12006 Background: Lapatinib, a TKI of human epidermal growth factor receptor type 2 (HER2) and epidermal growth factor receptor (EGFR), is active in combination with capecitabine in women with HER2-positive metastatic breast cancer progressing after trastuzumab-based therapy. The primary end point of this single arm, open label trial, was to offer the approval expanded access to lapatinib, in order to provide potential clinical benefit. Secondary objectives were progression free survival, overall survival and evaluation of serious adverse events. Methods: Women affected by locally advanced or metastatic breast cancer with ErbB2 overexpressing tumours, measurable disease and baseline left ventricular ejection fraction ≥ 50% that had progressed after regimens including anthracyclines, taxanes and trastuzumab were included.

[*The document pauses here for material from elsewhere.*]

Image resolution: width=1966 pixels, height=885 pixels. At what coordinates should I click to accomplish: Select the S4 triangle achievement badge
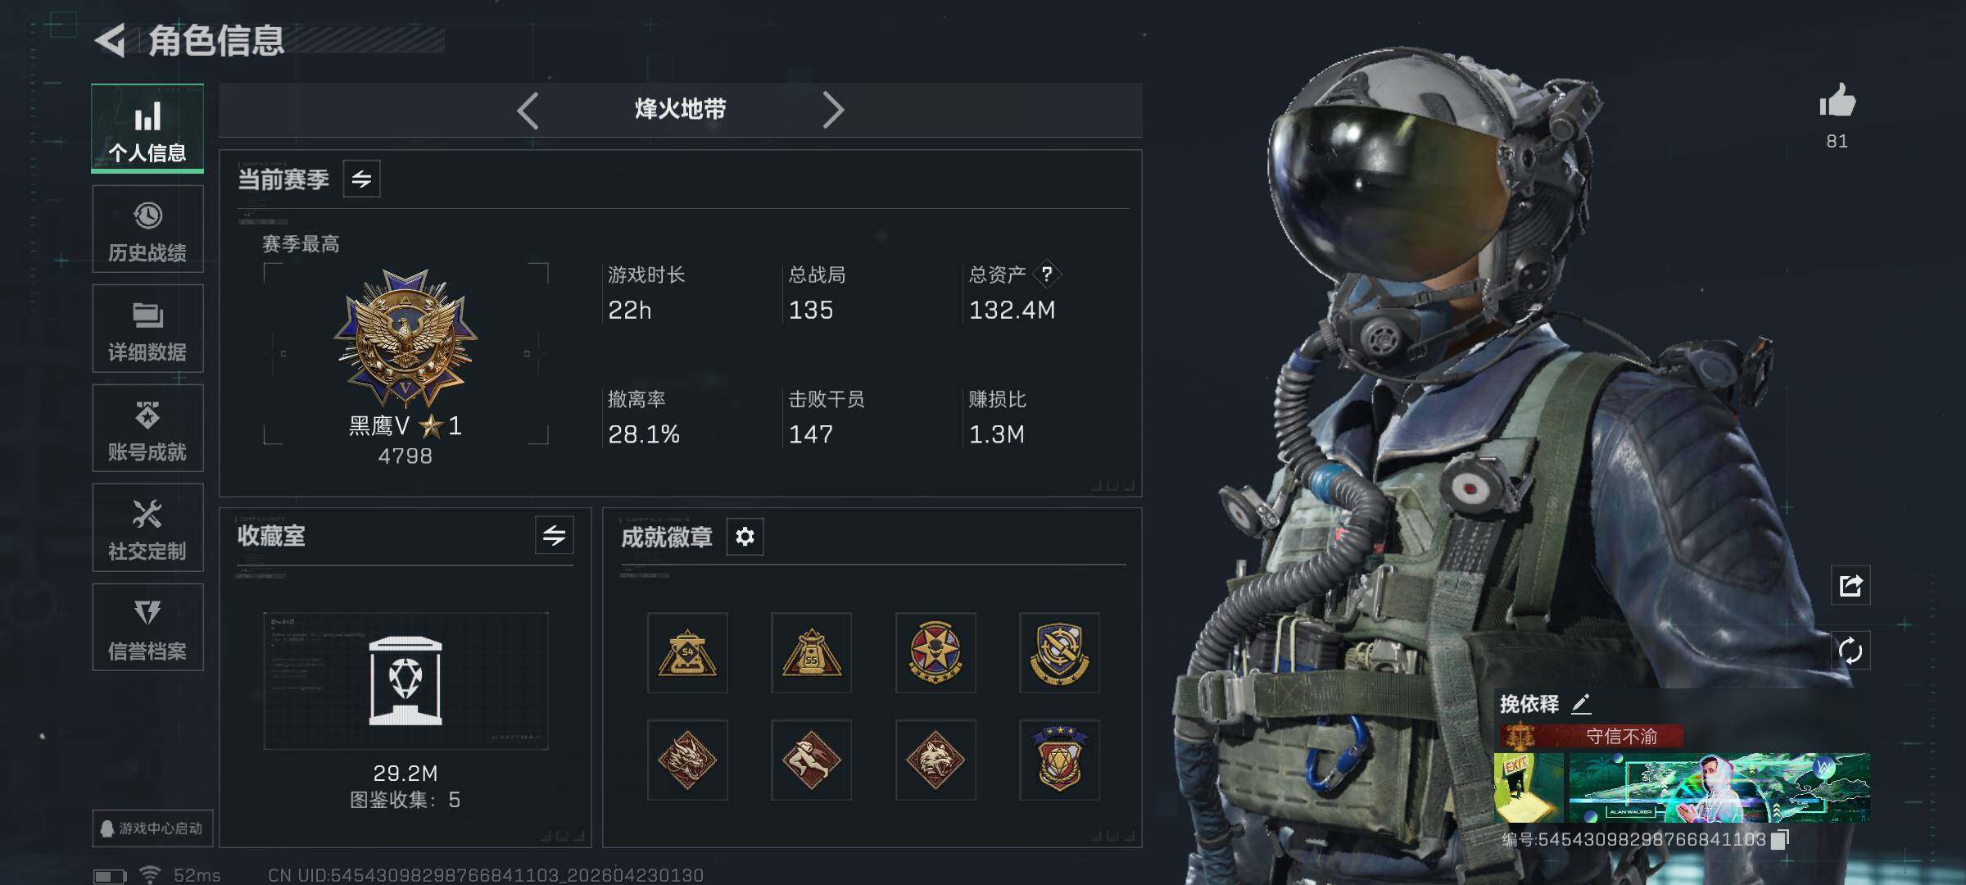(x=687, y=653)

Since march 2007, 18 patients were enrolled. They received lapatinib at a dosage of 1,250 mg daily continuously plus capecitabine at a dosage of 2,000 mg/m2 on days 1 through 14 of a 21-day cycle. Cardiac function was assessed by ultrasonography at baseline and every three weeks, while objective response was evaluated every six weeks. Results: The principal characteristics of the 18 actually enrolled patients were: median age 54 years (range 42–63), median WHO performance status 1, all with visceral dominant and multiple disease site. To date 12 pts are evaluable for clinical response: 2 partial responses and 6 stable disease were observed; the remaining 4 pts progressed. Median duration of survival was 6+ months (range 4–9+). Toxicity consisted mainly in grade I-II asthenia in 5 pts and grade I-II hand-foot syndrome in 6 pts. Gastroenteric toxicity affected 4 pts. As to concer cardiac toxicity, two patients developed an asymptomatic decline of left ventricular ejection fraction below 50% and withdrawn the treatment. Conclusions: These preliminary data show the activity of lapatinib in previous heavily treated metastatic breast cancer. Further lapatinib-cytotoxic combinations are warranted. No significant financial relationships to disclose.